Там, где Европа сгибает колено, чтобы втолкнуть стопу континента в сапог Италии, она прихватывает Генуэзский залив сверкающей лентой гор. Порой они скрываются из глаз, но, однажды увиденные, затмевают другие дорожные впечатления, сколь угодно разнообразные. Зимой и в другие сомнительные времена года залив прячется за дождем или туманом, который шлейфами космических плясовниц сбегает со склонов Приморских Альп.
Но в начале лета, до того, как задует сирокко, картина совсем иная. В это время бирюзовое небо сияет над виноцветным, как у Гомера, морем. По ночам планеты горят ниже, а звезды поднимаются выше, чем в тропических широтах. Заря приходит из Италии, и если в этот ранний час удача или мудрость выведут вас на палубу, не бойтесь разочароваться - перед вами встанет Генуя немыслимая, с каскадом мраморных террас, красными черепичными крышами, церквями, виллами и дворцами, обрамленная величественным амфитеатром гор.
Это все Антони Адверс узрел летним утром с палубы "Вампаноага", который с довольным урчанием рассекал водорезом бестрепетную морскую гладь. Подобной красоты Антони не видел с той поры, как сияющий мир открылся ему с верхушки монастырского дерева. Тот первый пронзительный восторг отчасти вернулся сейчас, и Антони, припав к фальшборту, смотрел на берег во все глаза.
Они медленно лавировали против берегового бриза, вполветра на левом галсе, в крутой бейдевинд на правом, команда неторопливо убирала паруса. Над водой плыл сладкий, тяжелый аромат апельсиновых рощ, к нему примешивались неосязаемая прохлада жасмина и запах свежескошенной травы. Только теперь, спустя почти час после рассвета, серебристые оливы начали проступать на фоне яркой зелени розовеющих олеандров.

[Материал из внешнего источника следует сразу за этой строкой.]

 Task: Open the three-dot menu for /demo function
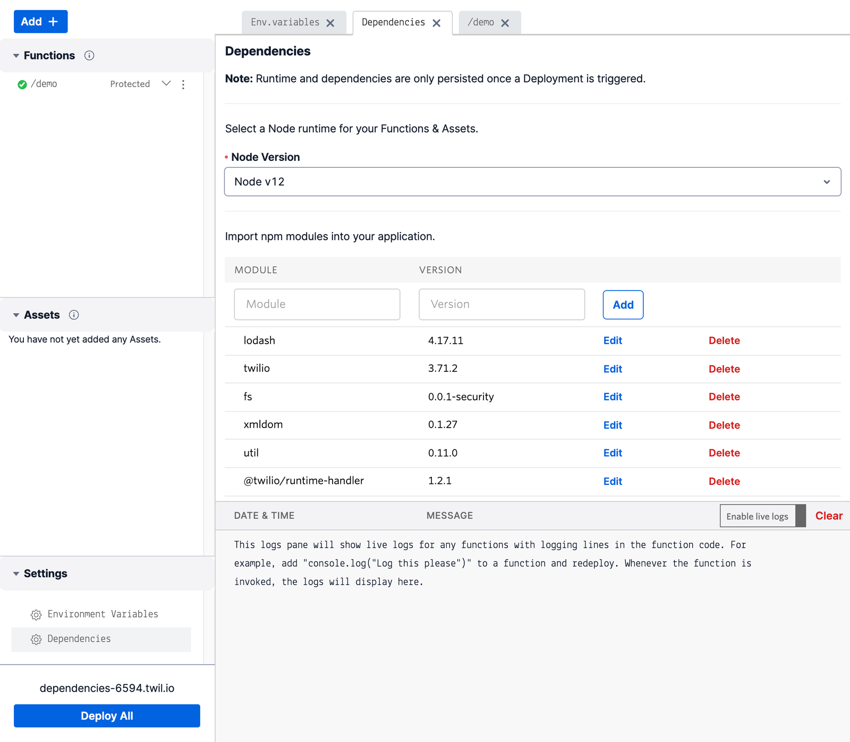(x=183, y=84)
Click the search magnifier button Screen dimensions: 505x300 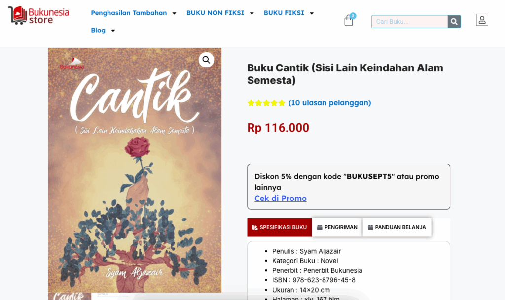(454, 21)
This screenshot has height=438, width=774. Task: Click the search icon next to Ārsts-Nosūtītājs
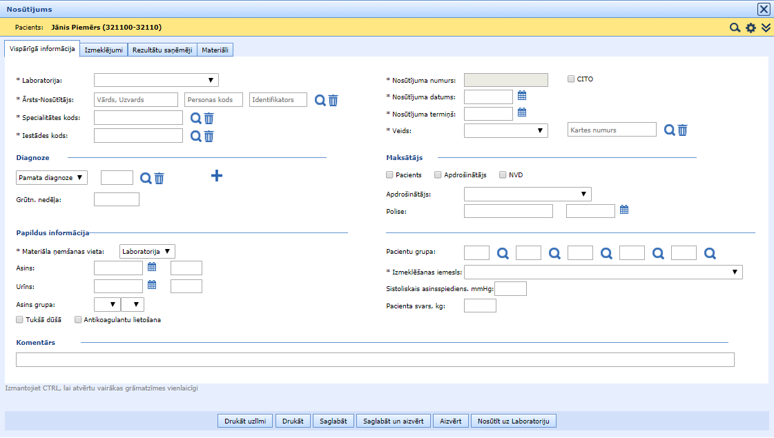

Рассвет ширился, море, за несколько секунд до того лиловое, синело на глазах. Как мог он спать? Пропускать такие минуты? Почему люди должны умирать и оставлять такой мир? Сто лет, двести лет на этой дивной звезде - все было бы мало. Вот капитан Джорхем, стоит у штурвала, пока рулевой помогает убирать паруса - видит ли он, чувствует ли хоть что-нибудь подобное?
Филадельфия позвал их в каюту завтракать.
С самого Ливорно Антони спал по ночам, как младенец. Чувства его были обострены, и вместе с тем успокоены, омыты чистым морским воздухом. Все доставляло радость - даже движения плеч, рук, пальцев. Он ощущал тончайшую шероховатость вещей. В тишине корабля различал малейший звук. Капитан Джорхем взглянул на него и улыбнулся.
- Бодрит, а? Помнится, и я таким был. Рады, небось, что вырвались на волю?
Антони вынужден был согласиться. Мебель, здания, докучные люди, болезненная привычка к множеству пустячных вещей, от которых он хотел бы отделаться, но которые настойчиво заявляли на него права - все это исчезло. Он свободен от всяких обязательств, от всякого чувства вины. Он так счастлив, что не жалеет даже о тех, кого любит - любил! Какое волшебство - просто переместиться в пространстве!
Он сам, внутри, не изменился. Не двигался. Это сместился внешний мир. Исчезли преграды.
Он сидел в каюте, медленно вдыхал аромат кофе, радуясь его целительной теплоте, наблюдал, как скользит за иллюминатором вода, и наслаждался одним из благороднейших человеческих обольщений. Путешествие подарило ему свободу.
Застучали блоки на палубе, корабль снова сменил галс. Миссис Джорхем, привлеченная запахом кофе, самую малость отодвинула перегородку и высунула голову в ночном чепце поверх коричневых папильоток. Капитан Джорхем, расположившийся на сундучке с надписью "Джейн", принялся потчевать жену галетами и ветчиной. Иногда он постукивал галетой, вытряхивая жучков. Такая обходительность указывала на то, что капитан Джорхем нынче в ладу с собой и со всем миром.